▶ **Exercise requirements**
1. Answer these questions using the review of Northwest Passage below.
(a) In what year was the Kenneth Roberts novel published?
(b) Near which lake and city in central Idaho was the film shot?
(c) Why does Elizabeth's father withdraw his permission for her to marry Langdon?
2. From the review of Northwest Passage below, reproduce without any change the part that opens with the words containing "At a tavern" and closes with "in his Rangers.".

▶ **Reading text**
━━━━━━━━━━

Northwest Passage is based on the actual events as recounted by Kenneth Roberts in the first part of his 1936 novel of that name. Set during the French and Indian Wars in Colonial America, the film focuses on a 1759 event, when the British ordered an American unit known as Rogers’ Rangers to destroy the Abenaki Indian settlement of Saint-Francis in Quebec that had been the base for raids on British settlements.

Langdon Towne (Robert Young, The Enchanted Cottage) has been expelled from Harvard, crushing his chances of becoming a pastor. Now back at home in Portsmouth, New Hampshire, he tells his fiancee, Elizabeth (Ruth Hussey, The Philadelphia Story) that he wishes to be a professional artist. Elizabeth’s prosperous father (Louis Hector, TV’s Tales of Tomorrow) withdraws his permission for them to marry because an artist’s prospects for supporting her properly aren’t good enough.

At a tavern later, Langdon and his buddy Hunk Marriner (Walter Brennan, The Westerner) are overheard disparaging the crooked but wealthy and well-connected English official Clagett (Montagu Love, The Mark of Zorro). To avoid arrest, Langdon and Hunk flee up Lake Champlain, trying to reach Albany. On the way, they meet Major Rogers (Spencer Tracy, Captains Courageous), head of what today would be called a special forces unit. Rogers learns of Langdon’s ability to draw accurate maps, gets them drunk and enlists them in his Rangers.

Their mission is dangerous and Rogers doesn’t trust his Mohawk guides not to deliver the Rangers into the hands of the French. Instead of taking the shorter route recommended by the Mohawks, Rogers relies on Langdon’s maps to guide his men on a circuitous route that the French wouldn’t anticipate. The trek takes the Rangers first in whale boats upriver, then on foot through swamps and over mountains. At one point, the strongest of the men make a human chain across a river’s raging rapids so the whole company can reach the other side. On the long journey to accomplish their mission, they suffer hunger, mental breakdowns, and a huge toll of human loss.

Northwest Passage is unusual because of its extensive outdoor filming. At a time when most major movies were shot at studios, this one was filmed at locations in central Idaho near Payette Lake and the city of McCall. It was MGM’s most expensive film since Ben-Hur (1926). The Technicolor photography is spectacular and reflects the unspoiled wilderness of 18th-century North America. The cast of extras is huge, with scores of Rangers, troops of British soldiers, and hundreds hostile Indians. The scope of the film is vast and must have been truly impressive to audiences during its original theatrical run.

━━━━━━━━━━

▶ **Items**
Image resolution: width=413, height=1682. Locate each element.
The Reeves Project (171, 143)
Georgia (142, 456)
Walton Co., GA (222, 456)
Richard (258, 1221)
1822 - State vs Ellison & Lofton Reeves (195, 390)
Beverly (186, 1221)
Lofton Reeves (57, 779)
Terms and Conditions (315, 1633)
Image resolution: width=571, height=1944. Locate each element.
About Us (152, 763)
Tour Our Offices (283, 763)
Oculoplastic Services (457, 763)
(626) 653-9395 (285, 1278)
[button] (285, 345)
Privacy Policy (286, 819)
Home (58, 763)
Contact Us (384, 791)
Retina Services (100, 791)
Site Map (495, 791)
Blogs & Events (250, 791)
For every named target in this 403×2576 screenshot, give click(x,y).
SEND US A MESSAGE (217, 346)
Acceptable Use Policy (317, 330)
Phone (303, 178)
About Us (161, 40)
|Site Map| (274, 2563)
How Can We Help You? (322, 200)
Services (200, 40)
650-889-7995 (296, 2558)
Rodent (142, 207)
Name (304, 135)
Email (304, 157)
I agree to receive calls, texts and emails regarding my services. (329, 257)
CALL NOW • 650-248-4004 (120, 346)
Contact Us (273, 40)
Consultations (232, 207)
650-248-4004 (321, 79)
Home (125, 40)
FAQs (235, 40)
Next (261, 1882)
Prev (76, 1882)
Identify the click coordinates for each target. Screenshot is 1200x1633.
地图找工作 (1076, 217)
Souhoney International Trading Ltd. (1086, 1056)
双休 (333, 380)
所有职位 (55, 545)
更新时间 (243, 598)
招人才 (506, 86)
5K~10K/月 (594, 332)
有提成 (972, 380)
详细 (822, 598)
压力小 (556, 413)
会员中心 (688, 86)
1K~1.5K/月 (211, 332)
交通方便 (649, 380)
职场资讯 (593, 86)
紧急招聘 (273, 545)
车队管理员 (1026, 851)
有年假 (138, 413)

━━━━━━━━━━

▶ **In response**
1.
(a) 1936
(b) Payette Lake and the city of McCall
(c) An artist's prospects for supporting her properly aren't good enough.

2.
At a tavern later, Langdon and his buddy Hunk Marriner (Walter Brennan, The Westerner) are overheard disparaging the crooked but wealthy and well-connected English official Clagett (Montagu Love, The Mark of Zorro). To avoid arrest, Langdon and Hunk flee up Lake Champlain, trying to reach Albany. On the way, they meet Major Rogers (Spencer Tracy, Captains Courageous), head of what today would be called a special forces unit. Rogers learns of Langdon’s ability to draw accurate maps, gets them drunk and enlists them in his Rangers.